Last month, it endorsed Hamas, calling it “the only force materially fighting back against [Israel].” The group’s behavior, which is the subject of a lawsuit filed by the StandWithUs Center for Legal Justice (SCLJ), after Hamas’ Oct. 7 massacre across southern Israel included beating up Jewish students, chanting antisemitic slogans, and stealing missing persons posters of Israelis who were abducted by Hamas.

The SCLJ complaint alleges that after bullying Jewish students and rubbing their noses in the carnage Hamas wrought on their people, the pro-Hamas students were still unsatisfied and resulted to violence.

They assaulted five Jewish students in Columbia’s Butler Library and another attacked a Jewish students with a stick, lacerating his head and breaking his finger, after being asked to return missing persons posters she had stolen.

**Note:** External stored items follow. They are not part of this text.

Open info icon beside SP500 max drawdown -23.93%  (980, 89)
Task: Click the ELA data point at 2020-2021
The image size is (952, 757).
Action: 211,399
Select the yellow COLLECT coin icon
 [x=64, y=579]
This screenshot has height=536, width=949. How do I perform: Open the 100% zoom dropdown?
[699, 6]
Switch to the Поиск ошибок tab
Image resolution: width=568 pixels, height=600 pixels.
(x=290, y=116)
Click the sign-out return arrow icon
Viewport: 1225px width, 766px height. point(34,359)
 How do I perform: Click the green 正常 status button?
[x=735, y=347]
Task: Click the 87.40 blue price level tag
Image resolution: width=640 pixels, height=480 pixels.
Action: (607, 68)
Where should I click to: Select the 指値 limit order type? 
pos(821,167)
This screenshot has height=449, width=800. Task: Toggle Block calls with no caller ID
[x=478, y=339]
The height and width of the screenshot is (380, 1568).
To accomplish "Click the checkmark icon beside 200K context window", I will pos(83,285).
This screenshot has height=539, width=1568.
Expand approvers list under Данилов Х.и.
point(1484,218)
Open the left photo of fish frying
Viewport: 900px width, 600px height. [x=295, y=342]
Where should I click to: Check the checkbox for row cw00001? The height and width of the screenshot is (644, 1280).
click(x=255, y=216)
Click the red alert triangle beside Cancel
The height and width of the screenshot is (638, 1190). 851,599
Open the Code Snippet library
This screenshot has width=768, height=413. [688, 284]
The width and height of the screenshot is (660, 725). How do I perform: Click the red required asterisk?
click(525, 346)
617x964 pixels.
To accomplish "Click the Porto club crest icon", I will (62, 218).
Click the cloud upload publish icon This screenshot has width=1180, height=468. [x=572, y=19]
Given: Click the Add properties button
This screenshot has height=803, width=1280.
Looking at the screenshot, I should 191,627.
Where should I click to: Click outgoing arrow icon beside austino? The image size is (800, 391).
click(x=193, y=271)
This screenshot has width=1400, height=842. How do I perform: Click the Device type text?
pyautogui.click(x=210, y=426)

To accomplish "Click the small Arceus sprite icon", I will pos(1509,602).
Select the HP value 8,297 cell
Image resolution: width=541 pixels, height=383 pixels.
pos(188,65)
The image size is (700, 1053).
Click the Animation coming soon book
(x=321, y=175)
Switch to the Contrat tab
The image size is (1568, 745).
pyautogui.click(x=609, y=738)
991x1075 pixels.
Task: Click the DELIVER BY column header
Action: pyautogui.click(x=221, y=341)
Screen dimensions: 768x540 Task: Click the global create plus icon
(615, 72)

Following the incidents, pleas for help allegedly went unanswered and administrators told Jewish students they could not guarantee their safety while SJP held its demonstrations.

The school’s apparent powerlessness to prevent anti-Jewish violence was cited as the reason why Students Supporting Israel (SSI), a recognized school club, was denied permission to hold an event on self-defense.

Events with “buzzwords” such as “Israel” and “Palestine” were forbidden, administrators allegedly said, but SJP continued to host events while no one explained the inconsistency.

The explosion of end-of-year protests held by SJP forced Columbia officials to shutter the campus in April and institute virtual learning.

Later, the group occupied Hamilton Hall, forcing President Minouche Shafik to call on the New York City Police Department (NYPD) for help, a decision she hesitated to make. According to The Columbia Spectator, over 108 arrests were made.